Digital History

Industrialization and the Working Class

The Origins of American Trade Unionism Previous Next
Digital History ID 3191



It took American labor longer than industrialists to successfully organize on a national basis. By the 1820s, craft workers in the Northeast had organized the first unions to protest the increased use of unskilled and semi-skilled workers in the production process. But these were local organizations. It was not until 1834 that the first national organization of wage earners, the National Trades' Union, was formed. By 1836, the organization claimed 300,000 members, but it rapidly lost membership during the financial panic of 1837.

In 1852, printers' locals in 12 cities organized the National Typographic Union, which fought for a common wage scale and restrictions on the use of apprentices. It was one of five national unions formed in the 1850s. Another 21 national unions were organized in the 1860s. By the early 1870s, about 300,000 workers were organization, making up about nine percent of the industrial labor force. But during the financial depression from 1873 to 1878, membership in labor organizations fell to just 50,000.

The Knights of Labor

During the 1870s and 1880s, American workers began to form national labor unions in order to effectively negotiate with big corporations. The Knights of Labor was one of the most important early labor organizations in the United States. It wanted to organize workers into "one big brotherhood" rather than into separate unions made up of workers who had a common skill or who worked in a particular industry.

The Knights were founded in 1869 as a secret organization of tailors in Philadelphia. At first, the union had a strong Protestant religious orientation. But a decade later, when a Catholic, Terence V. Powderly was elected its head, the Knights became a national organization open to workers of every kind, regardless of their skills, sex, nationality, or race. The only occupations excluded from membership were bankers, gamblers, lawyers, and saloonkeepers.

At its height in 1885, the Knights claimed to have 700,000 members. Despite the Knight's rejection of strikes as a tactic in labor disputes, the union won big victories against the Union Pacific railroad in 1884 and the Wabash railroad in 1885. The Knights had a wide-ranging platform for social and economic change. The organization campaigned for an eight-hour work day, the abolition of child labor, improved safety in factories, equal pay for men and women, and compensation for on-the-job injury. As an alternative to wage labor, the Knights favored cooperatively run workshops and cooperative stores. The organization held the first Labor Day celebration in 1882.

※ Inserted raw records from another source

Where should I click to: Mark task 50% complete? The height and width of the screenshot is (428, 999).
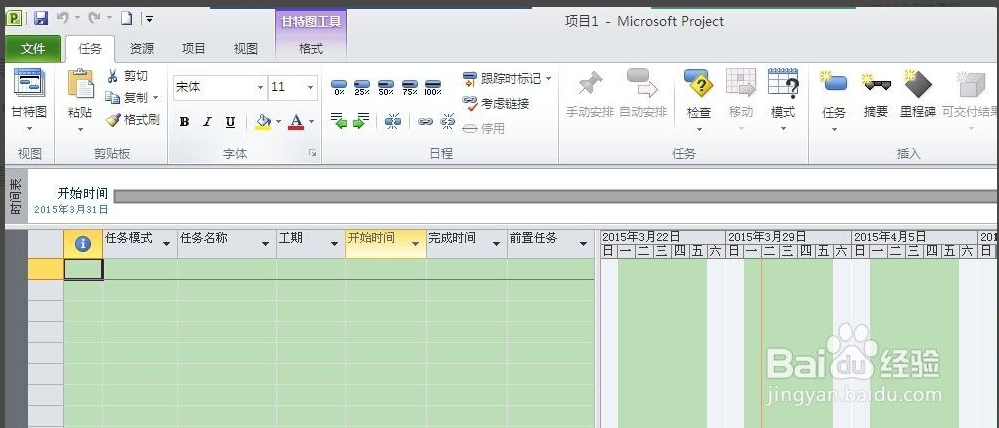pos(385,89)
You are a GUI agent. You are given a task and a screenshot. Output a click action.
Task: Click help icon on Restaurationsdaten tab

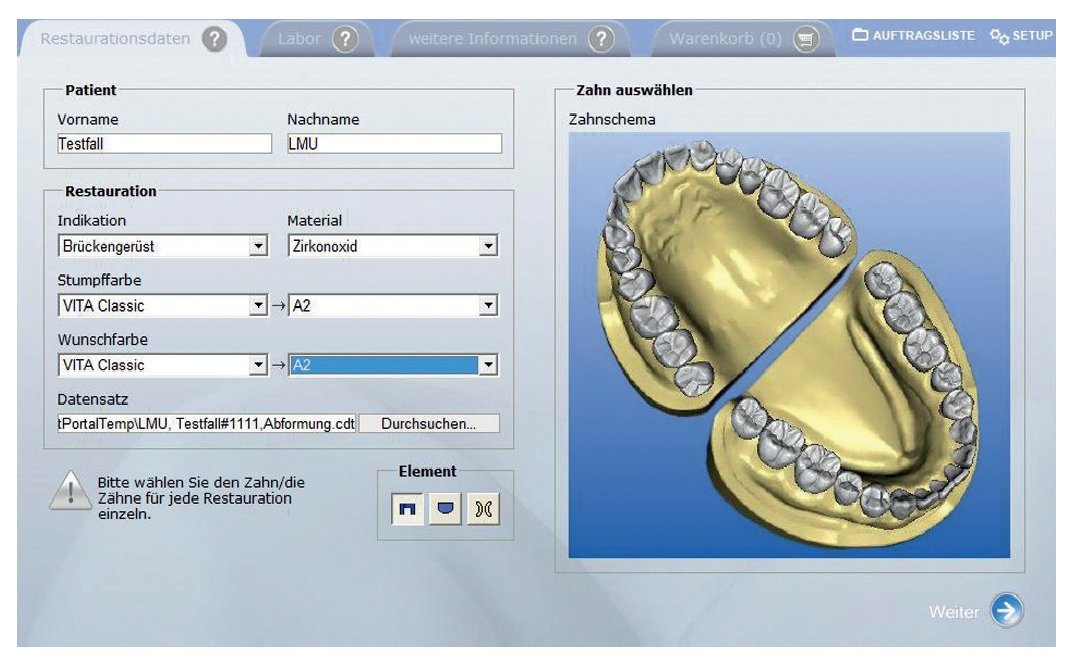point(214,39)
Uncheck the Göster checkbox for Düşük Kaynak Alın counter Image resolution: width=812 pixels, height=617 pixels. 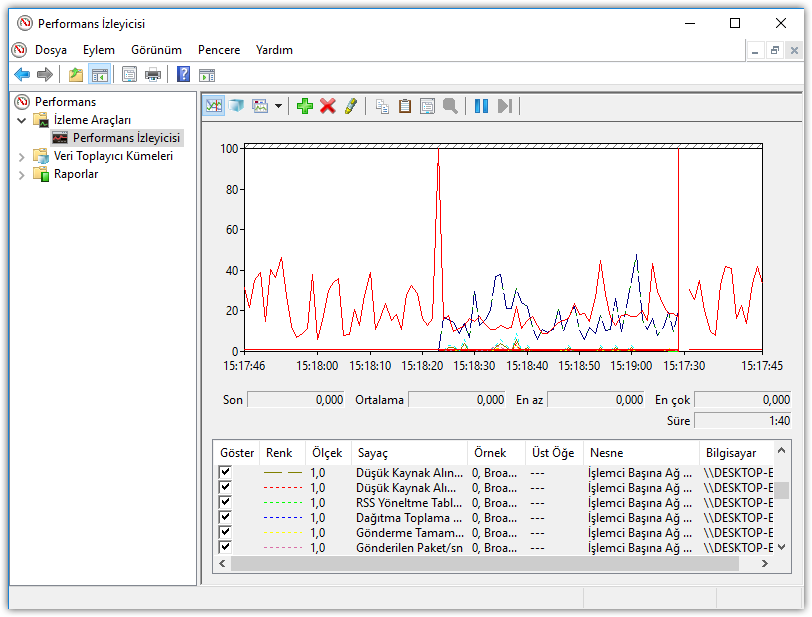click(225, 472)
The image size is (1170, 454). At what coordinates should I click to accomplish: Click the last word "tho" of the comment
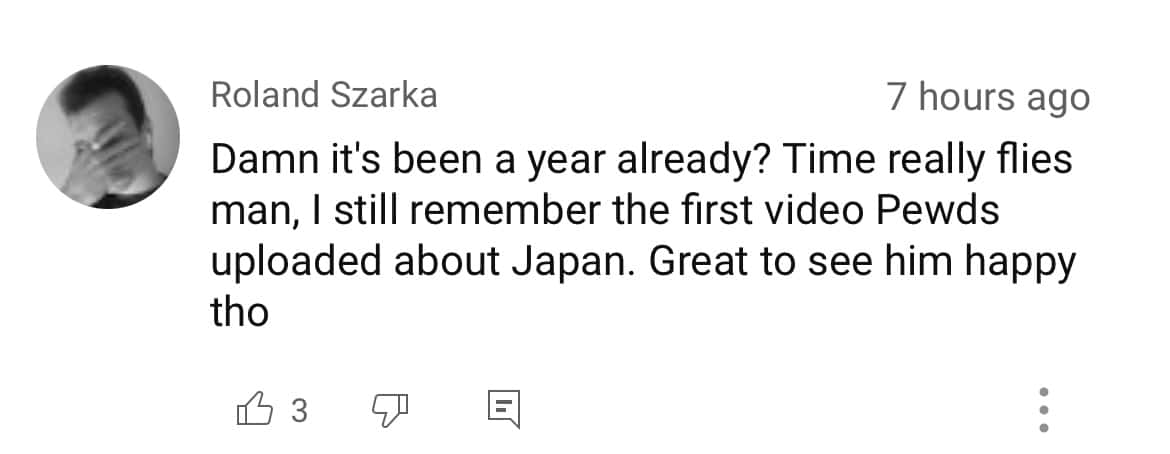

The Knights declined rapidly after the 1886 Haymarket Square riot in Chicago, in which 11 people were killed by a bomb. The American Federation of Labor, a union of skilled workers, gradually replaced the Knights as the nation's largest labor organization. Unlike the Knights, which sought to organize workers regardless of craft, rejected the strike as a negotiating tool, and had a broad-based reform agenda, the American Federation of Labor was made up of craft unions and committed to "bread-and-butter" unionism. Its goals were narrower but also more realistic than those of the Knights. It sought to increase workers' wages, reduce their hours, and improve their working conditions.